Collected data entries:

◇ ◇ ◇ ◇ ◇

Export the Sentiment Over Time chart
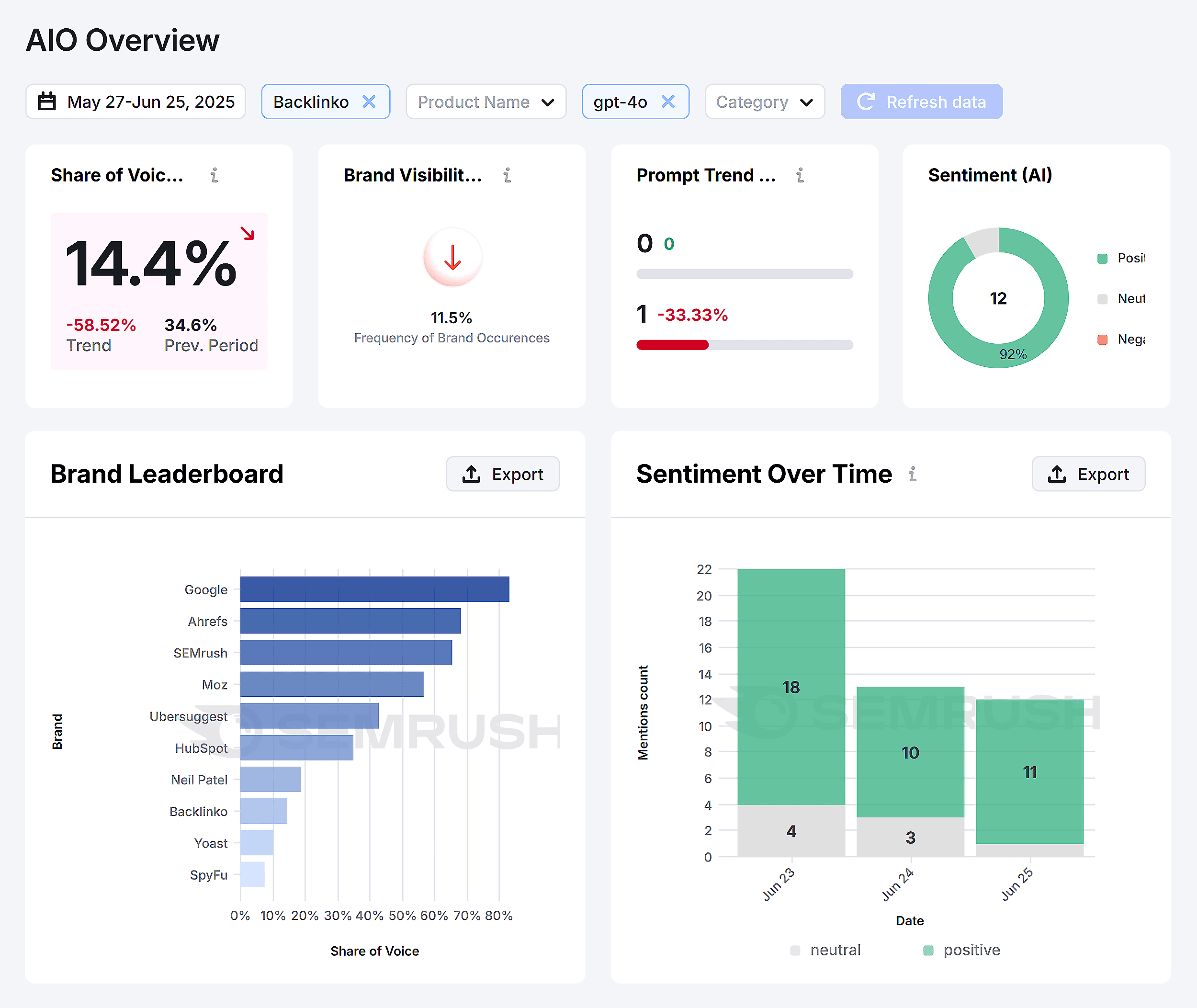 [1088, 474]
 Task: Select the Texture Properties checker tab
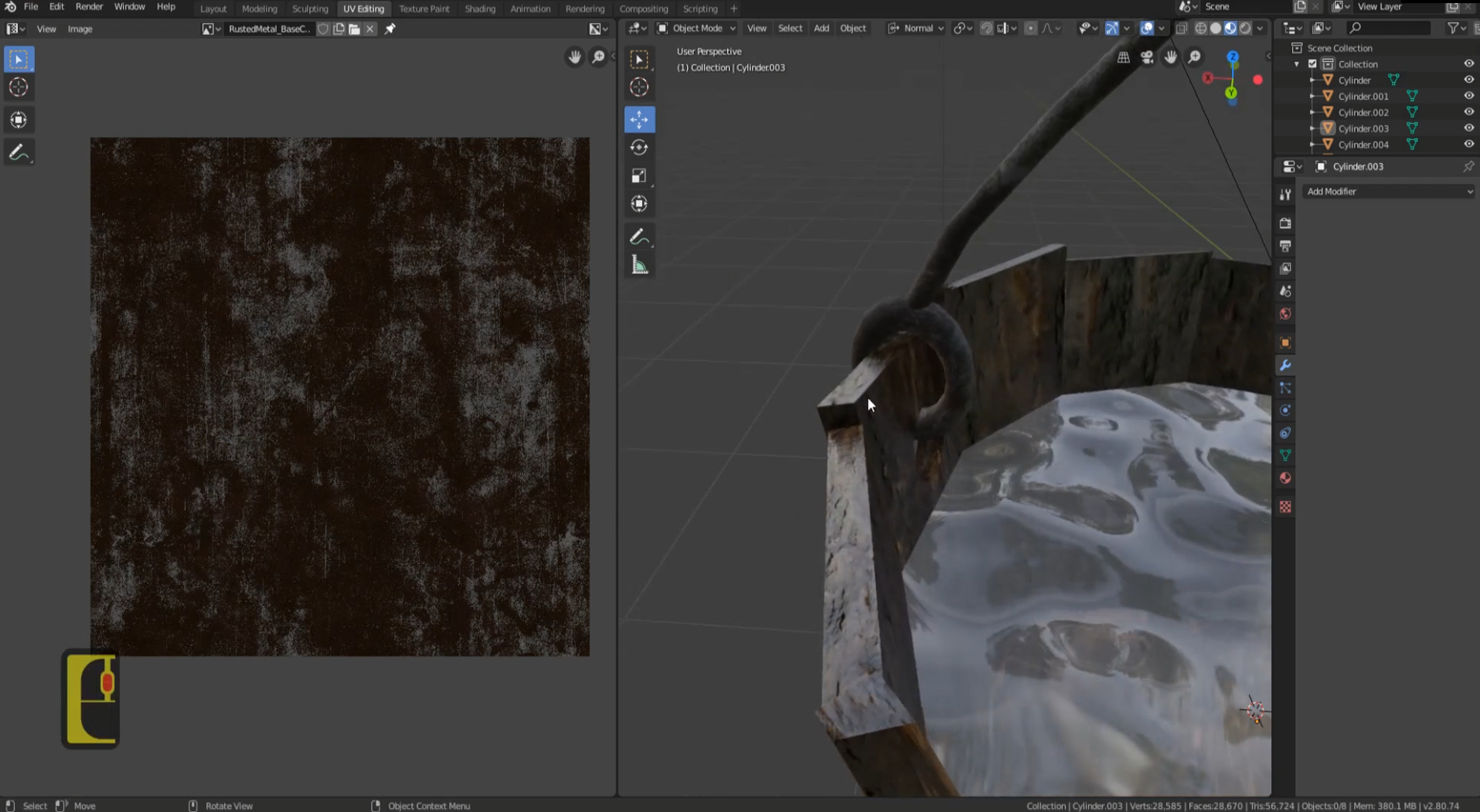tap(1285, 506)
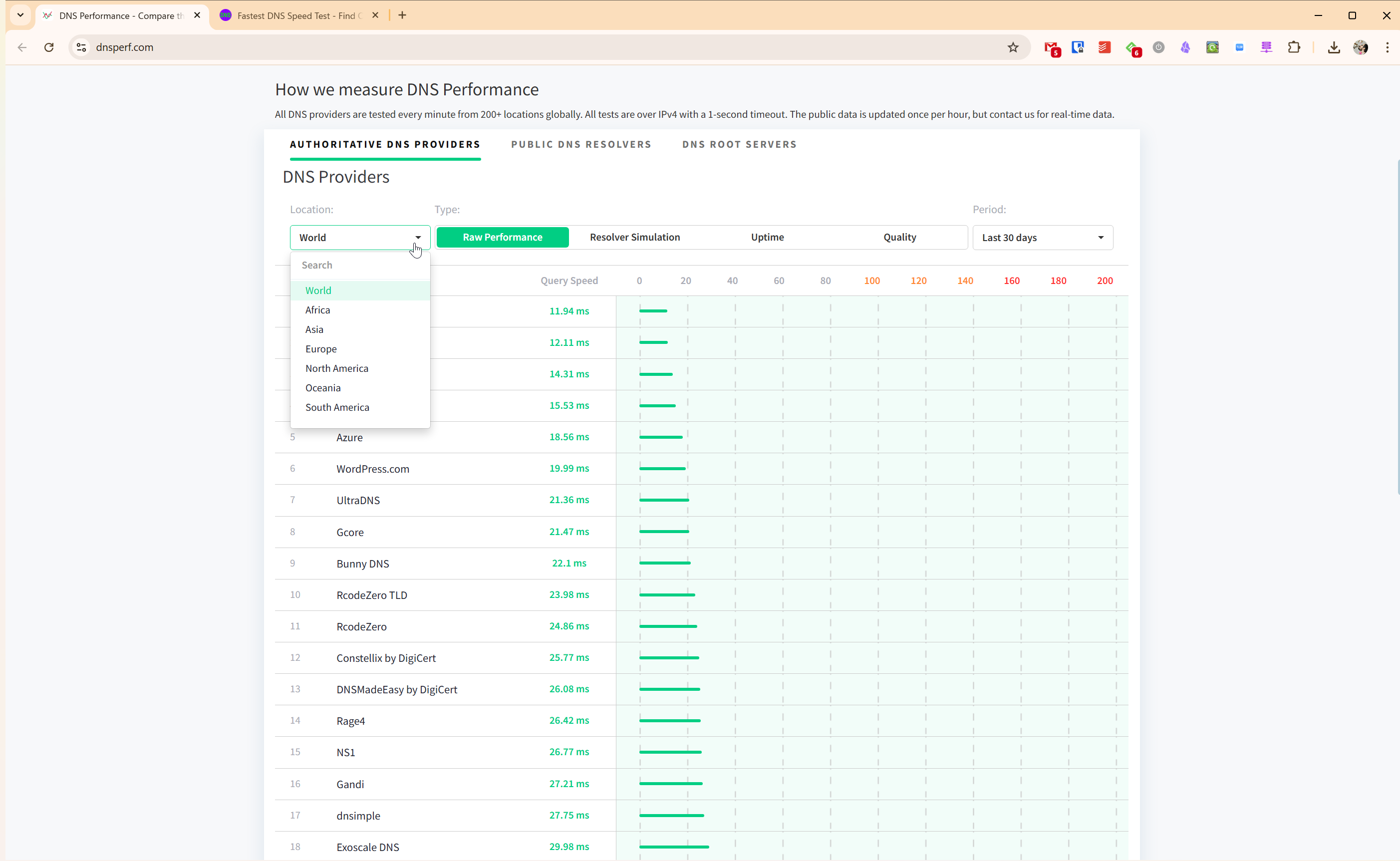Image resolution: width=1400 pixels, height=861 pixels.
Task: Switch to Public DNS Resolvers tab
Action: coord(581,145)
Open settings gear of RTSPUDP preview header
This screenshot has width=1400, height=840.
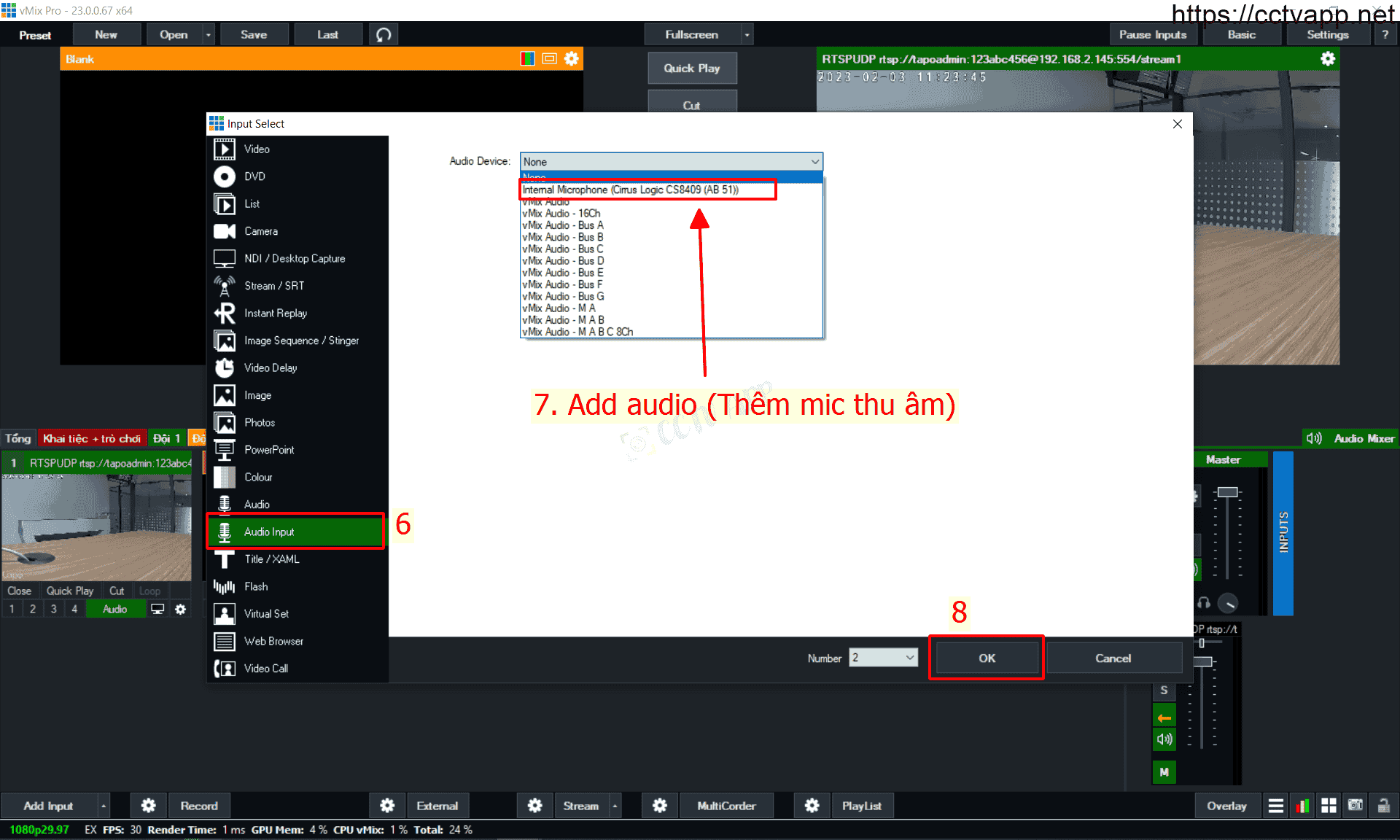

◇ ◇ ◇ ◇ ◇

WORK ITEM.
Write the records out exactly once more, leaving off the pictures.

TASK RESULT.
Export the Sentiment Over Time chart
 [1088, 474]
 Task: Select the Texture Properties checker tab
tap(1285, 506)
Image resolution: width=1400 pixels, height=861 pixels.
Task: Switch to Public DNS Resolvers tab
Action: coord(581,145)
Open settings gear of RTSPUDP preview header
This screenshot has width=1400, height=840.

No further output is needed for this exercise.